> YOUR ASSIGNMENT
Repeat the lines below exactly as they appear, but leave out the images.

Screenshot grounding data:
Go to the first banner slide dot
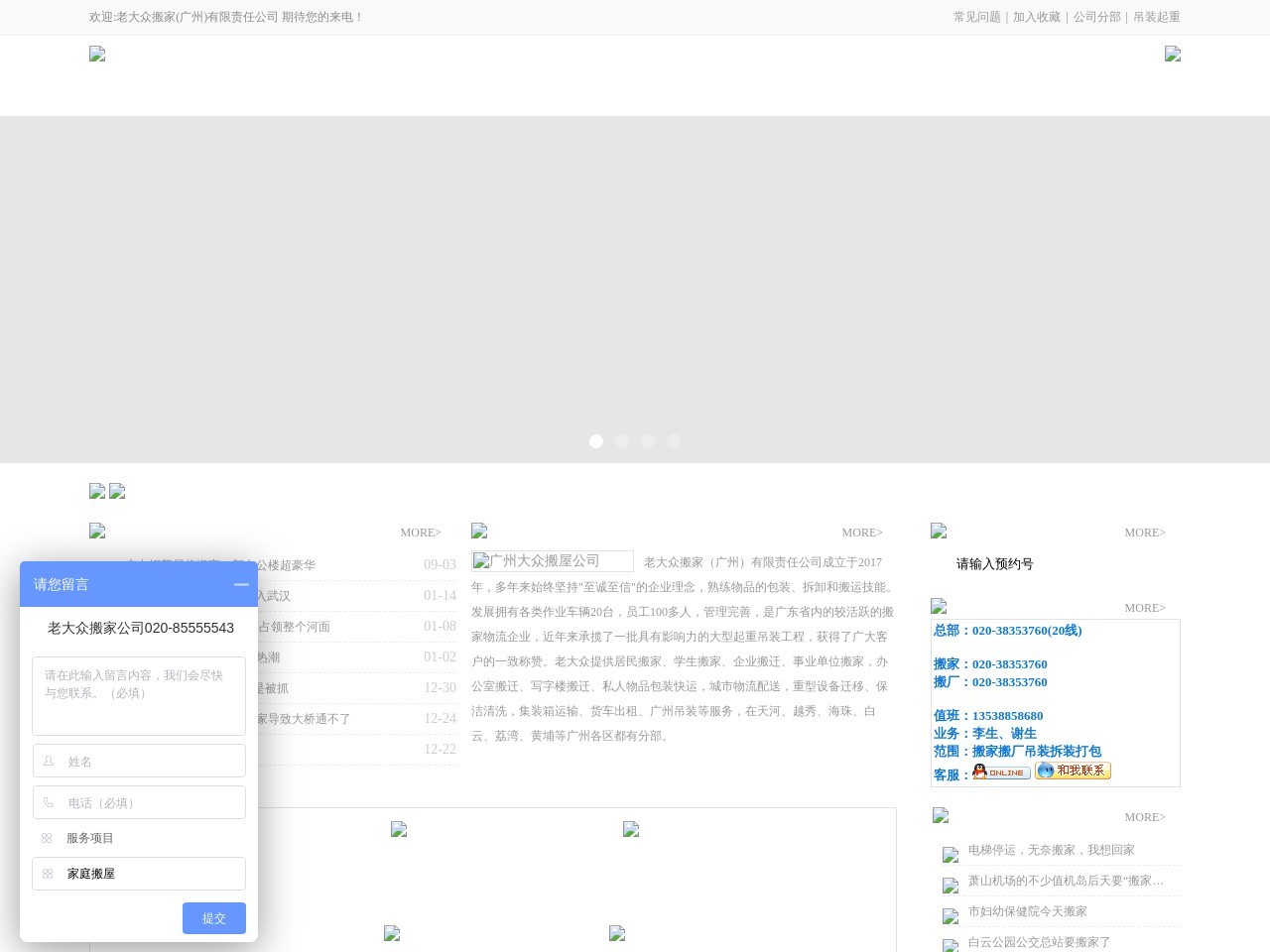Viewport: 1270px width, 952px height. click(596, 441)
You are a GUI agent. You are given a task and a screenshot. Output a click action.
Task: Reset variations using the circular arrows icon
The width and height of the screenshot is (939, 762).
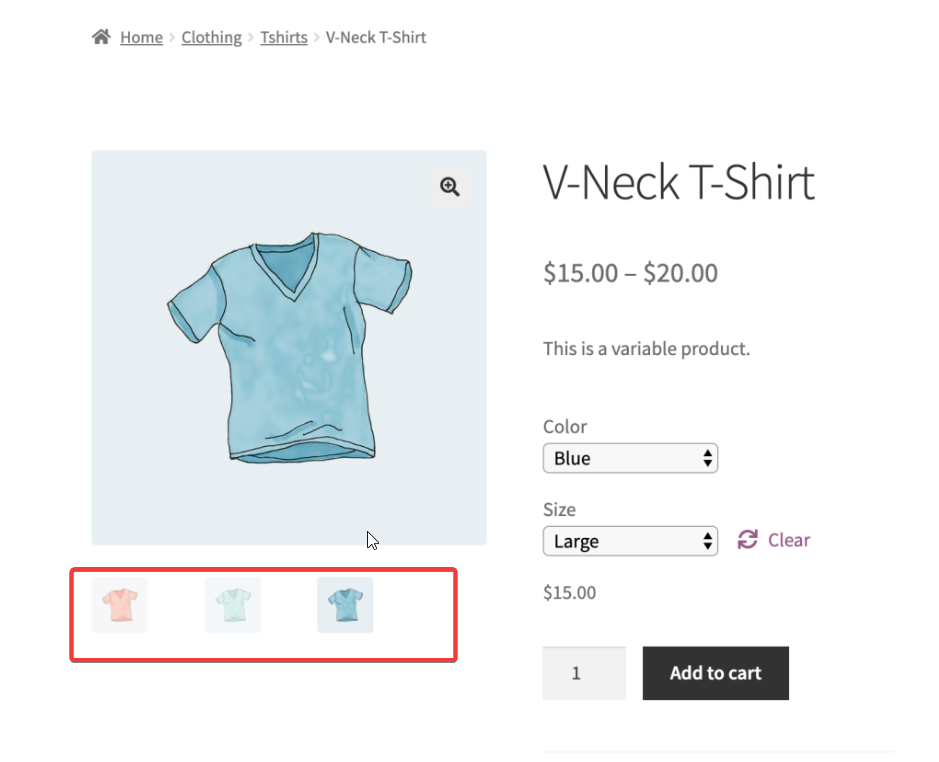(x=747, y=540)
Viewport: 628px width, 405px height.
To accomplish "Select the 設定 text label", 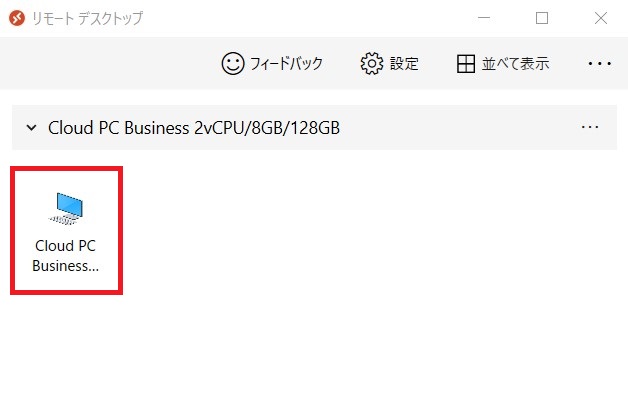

> ANSWER BOX
Go to the first banner slide dot
Viewport: 1270px width, 952px height. click(596, 441)
You are a GUI agent. You are given a task and a screenshot. Output a click action.
Task: Reset variations using the circular arrows icon
The width and height of the screenshot is (939, 762).
(x=747, y=540)
Viewport: 628px width, 405px height.
To accomplish "Select the 設定 text label", 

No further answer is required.